Fincher ha estado ocupado con el rodaje de The Girl with the Dragon Tatto durante estos meses, lo que ha podido beneficiar a su victoria, ya que la última vez que hizo una carrera a los Oscars ( con El Curioso Caso de Benjamin Button) salió escaldado por su particular trato a los periodista, quedándose sin sumerecido premio. Reconoció en su discurso que no es la persona más fácil con la que rodar (muy comentadas son sus eternas repeticiones de escenas), pero, sin embargo, es capaz de sacar excelentes actuaciones de todo el que se ponga en su objetivo. Como muestra, en la sala estaban algunos de los actores a los que ha entregado algunos de sus mejores momentos; a saber, Brad Pitt, Robert Downey Jr., Kevin Spacey (ahora su productor), Helena Bonham Carter o Mark Ruffalo.

En cuanto al terreno actoral tampoco ninguna sorpresa, con Colin Firth llevándose a casa un premio tan merecido como cantado; y Natalie Portman levantándose como ganadora (en su año), ahora que no tiene a Annette Bening en su misma categoría. Ambas se fueron se hicieron con su Globo de Oro, pero tendrán que enfrentarse a Oscar por muy diferentes actuaciones en muy diferentes películas. La de Portman en Cisne Negro es atrevida, fantástica, física y gratificante, mientras que la de The Kids Are All Right es contenida, graciosa y elegante. ¿La juventud o la veteranía? Ambas (cada una de lo mejor de sus respectivas generaciones) consiguieron dar dos grandes discursos, haciendo referencia a sus respectivas parejas:

Pero si alguien brilló en sus agradecimientos esos fueron los secundarios. Los actores de The Fighter salieron al estrado emocionados y felices, y compartiendo su globo con sus notables compañeros de reparto. La divertida Melissa Leo, una secundaria y actriz de televisión de las que hace a Hollywood mucho más grande, nunca se podía haber esperado un reconocimiento tal, y por eso nos alegramos; y Christian Bale es simplemente él, una de las más valientes estrellas del panteón.

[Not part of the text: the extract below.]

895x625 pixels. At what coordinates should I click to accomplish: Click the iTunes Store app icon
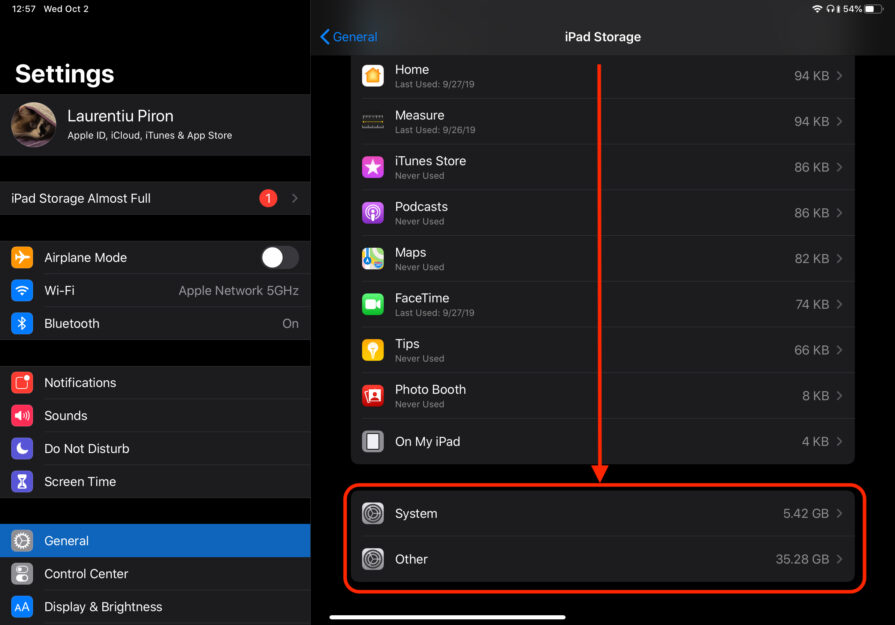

En comedia, un reconocimiento para The Kids Are All Right y Paul Giamatti, de lo poco destacable entre lo elegido este año por la prensa extranjera en Hollywood. Especialmente dañino fue la elección de The Tourist en cualquier categoría, como lo dejó claro Ricky Gervais al principio de la gala: “Parece que todo ha sido tridimensional este año, salvo los personajes de The Tourist“.

Entre otras cosas, Gervais también hizo menciones irónicas a Charlie Sheen, Mel Gibson o la cienciología (facilonas todas éstas); y a Burlesque (Justificando los sobornos a los votantes: “Se llevaron a algunos a ver a Cher en concierto, ¿Cómo puede clasificar eso de soborno?, ¿Quieres ir a ver a Cher? No ¿Por qué? porque no es 1975“), Hugh Hefner, Bruce Willis, Tim Allen o el presidente de la asociación de Periodistas Extranjeros. Su monólogo hizo callar la hipocresía hollywoodiense y romper la burbuja de buen rollo de algunos en la sala, pero también dio al evento un poco de vida, saltando de su conservadurismo habitual para alegrar una ceremonia bastante predecible, y narrar lo que muchos pensábamos. En el centro de la ceremonia casi parecía haber desaparecido, y nos extrañaría que lo volvieran a contratar, pero nos hizo reír de lo lindo. Hablaremos más de los prolegomenos de la gala y la astucia de Gervais (todo un genio de la pequeña pantalla, para el que no haya visto sus tremendas Extras y The Office) en Telelocura, donde analizaremos la parte más televisiva, donde precisamente aparecen nombres muy cinematográficos. De momento, os podéis conformar con su apertura:

Robert de Niro, recogiendo su premio honorífico, tampoco estuvo nada mal, riéndose de sí mismo y sus fracasados proyectos, como precisamente hizo en Extras; e incluso de Javier Bardem, desaparecido de la gala y sin nada que traerse a España:

Gracias a Dios por hacerme ateo“, Ricky Gervais cerrando la sala y satirizando los habituales agradecimientos religiosos tan anacrónicos.